■ WHAT THE TASK REQUIRES: How do the lines below between the ones holding "Viewport: 414px width, 160px" and "This screenshot has height=380, width=488.", inclusive, read? Give them again exactly, with no other lines.

■ EXCERPTED RECORDS:
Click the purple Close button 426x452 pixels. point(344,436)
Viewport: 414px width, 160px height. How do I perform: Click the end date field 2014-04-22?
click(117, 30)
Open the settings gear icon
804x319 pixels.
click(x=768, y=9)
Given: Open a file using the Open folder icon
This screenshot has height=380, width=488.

---

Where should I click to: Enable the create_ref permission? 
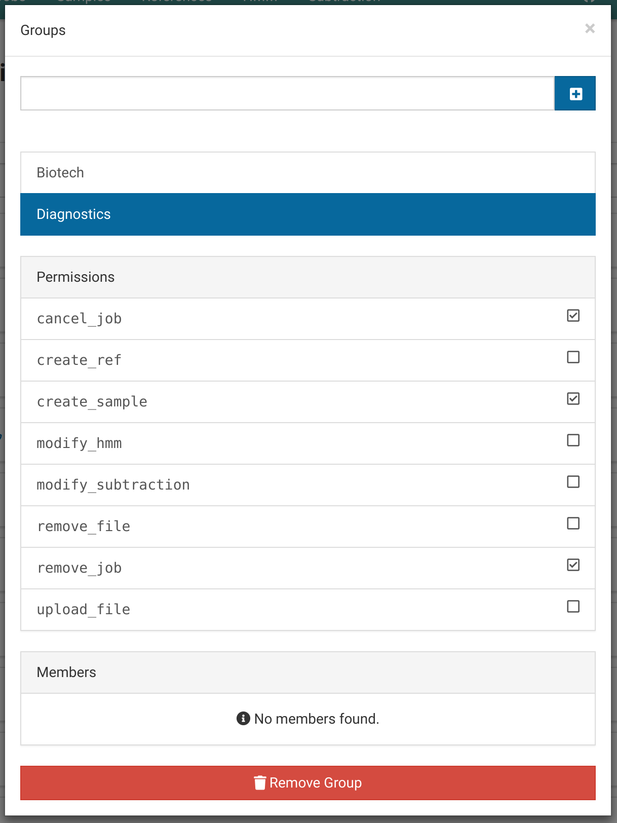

---

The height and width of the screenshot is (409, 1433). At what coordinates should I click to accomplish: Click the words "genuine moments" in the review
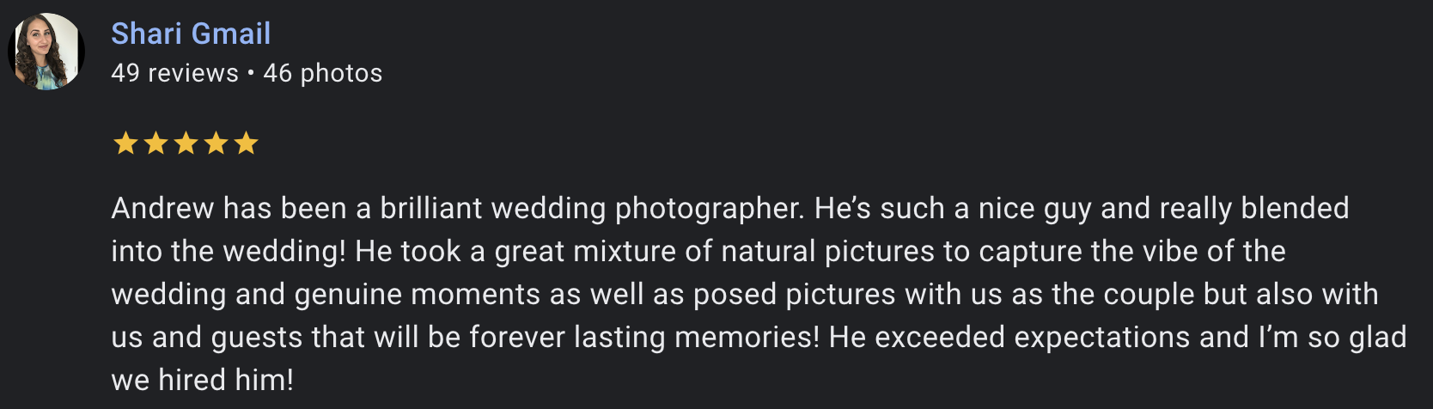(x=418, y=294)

■ EXERCISE OUTPUT:
Viewport: 414px width, 160px height. How do I perform: Click the end date field 2014-04-22?
click(117, 30)
Open the settings gear icon
804x319 pixels.
click(x=768, y=9)
Given: Open a file using the Open folder icon
This screenshot has height=380, width=488.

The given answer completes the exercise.